Cerebral Cortex: Complex thought.
Lobes of the Cortex:
Frontal: Planning, decisions, motor cortex.
Parietal: Touch, sensory cortex.
Temporal: Hearing, language.
Occipital: Vision.
Cerebral Dominance:
Left: Language, logic.
Right: Spatial, creative tasks.
Split Brain: Corpus callosum cut; hemispheres can’t communicate.
Sensation and Perception
Transduction: Conversion of physical stimulus to neural signal.
Sensory Adaptation: Decreased sensitivity after constant stimulation.
Thresholds:
Absolute Threshold: Minimum stimulation to detect.
JND (Difference Threshold): Smallest detectable difference.
Signal Detection Theory: Detecting a stimulus depends on expectations, fatigue, etc.
Vision:
Retina: Contains rods (dim light) and cones (color).
Fovea: Focus point of retina, high cone concentration.

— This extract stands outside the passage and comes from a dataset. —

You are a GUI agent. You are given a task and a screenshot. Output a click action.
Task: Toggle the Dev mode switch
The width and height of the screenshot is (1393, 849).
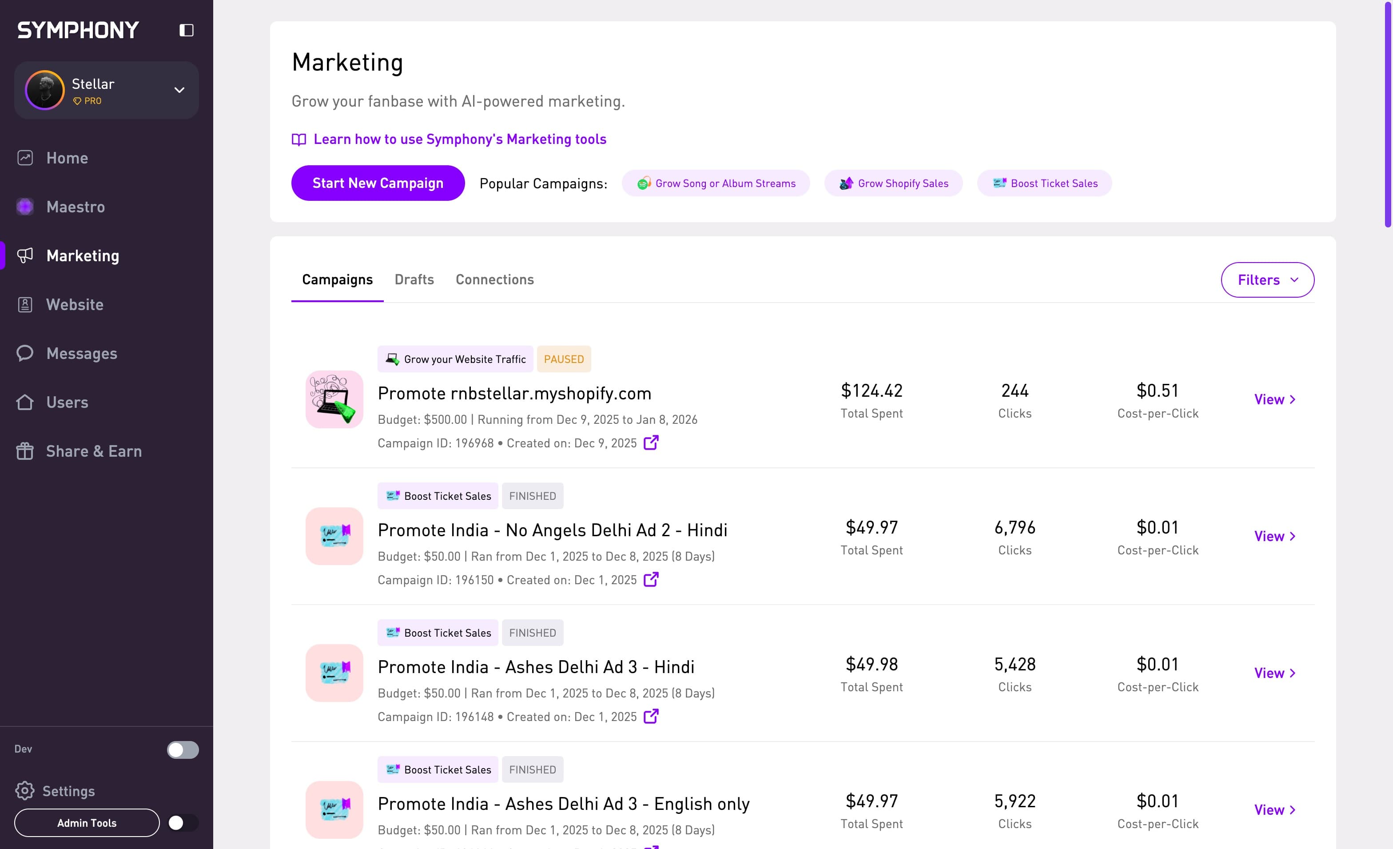pyautogui.click(x=183, y=750)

Optic nerve: Sends info to brain.
Hearing:
Cochlea: Transduction of sound waves.
Hair cells: Receptors in cochlea.
Place Theory: Pitch = location of hair cells.
Frequency Theory: Pitch = rate of impulses.
Perceptual Processing:
Bottom-Up: Start with sensory input.
Top-Down: Use prior knowledge.
Binding Problem: How brain combines features into a whole.
Perceptual Constancy: Objects look the same even when conditions change (shape, size, color).
Figure & Ground: Focused object = figure, background = ground.
Closure: Brain fills in gaps to perceive a whole.
Gestalt Laws:
Similarity: Group similar things.
Proximity: Group close things.
Common Fate: Group things moving together.
Depth Cues:
Binocular: Two eyes (retinal disparity, convergence).
Monocular: One eye (linear perspective, texture gradient, interposition, etc.).
Perceptual Set: Expectations influence perception.